Neal Stephenson is an American science fiction author whose dense, idea-saturated novels — including Snow Crash — coined terms like 'metaverse' and have shaped technology culture for three decades.
Neal Stephenson’s 1992 novel Snow Crash arrived at a pivotal moment in technology culture and proved remarkably prescient. The book takes place in a near-future America where the federal government has effectively collapsed, mega-corporations control territories, and the internet has evolved into an immersive virtual reality called the Metaverse — a term Stephenson invented that tech companies have been trying to actualize for decades.

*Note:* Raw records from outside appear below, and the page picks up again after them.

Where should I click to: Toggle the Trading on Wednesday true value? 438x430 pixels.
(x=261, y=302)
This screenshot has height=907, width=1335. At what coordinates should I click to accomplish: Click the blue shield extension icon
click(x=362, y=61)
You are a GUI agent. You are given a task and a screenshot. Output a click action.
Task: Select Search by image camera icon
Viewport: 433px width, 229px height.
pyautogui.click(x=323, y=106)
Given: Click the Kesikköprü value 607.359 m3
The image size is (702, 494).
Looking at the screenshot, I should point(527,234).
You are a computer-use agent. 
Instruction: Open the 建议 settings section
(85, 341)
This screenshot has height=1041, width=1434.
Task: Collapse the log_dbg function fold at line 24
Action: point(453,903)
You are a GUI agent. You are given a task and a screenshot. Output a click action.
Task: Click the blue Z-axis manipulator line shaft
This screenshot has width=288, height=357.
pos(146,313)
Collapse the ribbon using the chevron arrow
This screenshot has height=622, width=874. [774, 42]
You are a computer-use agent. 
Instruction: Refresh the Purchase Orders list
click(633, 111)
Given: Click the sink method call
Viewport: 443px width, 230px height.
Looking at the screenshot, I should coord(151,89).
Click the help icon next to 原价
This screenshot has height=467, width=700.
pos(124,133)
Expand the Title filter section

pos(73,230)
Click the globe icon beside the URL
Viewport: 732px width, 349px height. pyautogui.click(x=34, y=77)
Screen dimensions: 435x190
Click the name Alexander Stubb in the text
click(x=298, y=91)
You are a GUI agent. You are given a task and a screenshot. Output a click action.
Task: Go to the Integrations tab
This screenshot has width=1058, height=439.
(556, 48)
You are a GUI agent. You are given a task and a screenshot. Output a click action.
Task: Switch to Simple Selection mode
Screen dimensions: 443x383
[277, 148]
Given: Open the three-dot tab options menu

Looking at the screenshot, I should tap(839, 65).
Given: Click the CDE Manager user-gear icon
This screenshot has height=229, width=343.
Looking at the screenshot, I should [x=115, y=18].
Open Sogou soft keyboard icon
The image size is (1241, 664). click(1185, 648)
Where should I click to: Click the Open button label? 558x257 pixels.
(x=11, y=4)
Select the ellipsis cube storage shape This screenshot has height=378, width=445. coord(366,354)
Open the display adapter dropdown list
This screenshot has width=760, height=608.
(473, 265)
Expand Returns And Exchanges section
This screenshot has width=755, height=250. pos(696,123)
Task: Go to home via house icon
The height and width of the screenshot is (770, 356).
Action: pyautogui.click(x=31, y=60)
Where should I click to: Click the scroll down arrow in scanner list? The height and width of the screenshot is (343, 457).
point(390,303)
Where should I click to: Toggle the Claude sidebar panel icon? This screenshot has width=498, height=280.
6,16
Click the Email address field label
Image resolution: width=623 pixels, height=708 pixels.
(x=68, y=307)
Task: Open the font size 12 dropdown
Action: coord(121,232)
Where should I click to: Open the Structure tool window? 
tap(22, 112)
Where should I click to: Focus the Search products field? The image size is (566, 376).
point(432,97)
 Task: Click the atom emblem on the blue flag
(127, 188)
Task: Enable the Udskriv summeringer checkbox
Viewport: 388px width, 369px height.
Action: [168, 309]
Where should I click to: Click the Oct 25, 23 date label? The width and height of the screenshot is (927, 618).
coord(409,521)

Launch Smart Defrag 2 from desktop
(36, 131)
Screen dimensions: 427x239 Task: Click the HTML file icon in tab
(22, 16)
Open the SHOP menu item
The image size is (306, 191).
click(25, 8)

The protagonist, Hiro Protagonist, is a pizza deliveryman and hacker who uncovers a scheme involving a neurolinguistic computer virus with roots in ancient Sumerian mythology.
Snow Crash is exhilarating in its first two-thirds: fast, funny, overflowing with ideas, and written with a momentum that most science fiction of its era could not match. The satirical world-building is sharp — the commodification of everything, the absurdity of privatized infrastructure — and the central premise about language as a programmable system is genuinely provocative. The novel’s back half bogs down somewhat in exposition and the climax feels rushed, but the flaws are forgivable given how much the book delivers in its peak stretches.
Stephenson is one of the canonical figures of 1990s cyberpunk and his influence on Silicon Valley thinking has been extraordinary. Snow Crash is essential reading for anyone interested in the cultural roots of the internet age, and it holds up as a novel — funny, brainy, and still crackling with energy.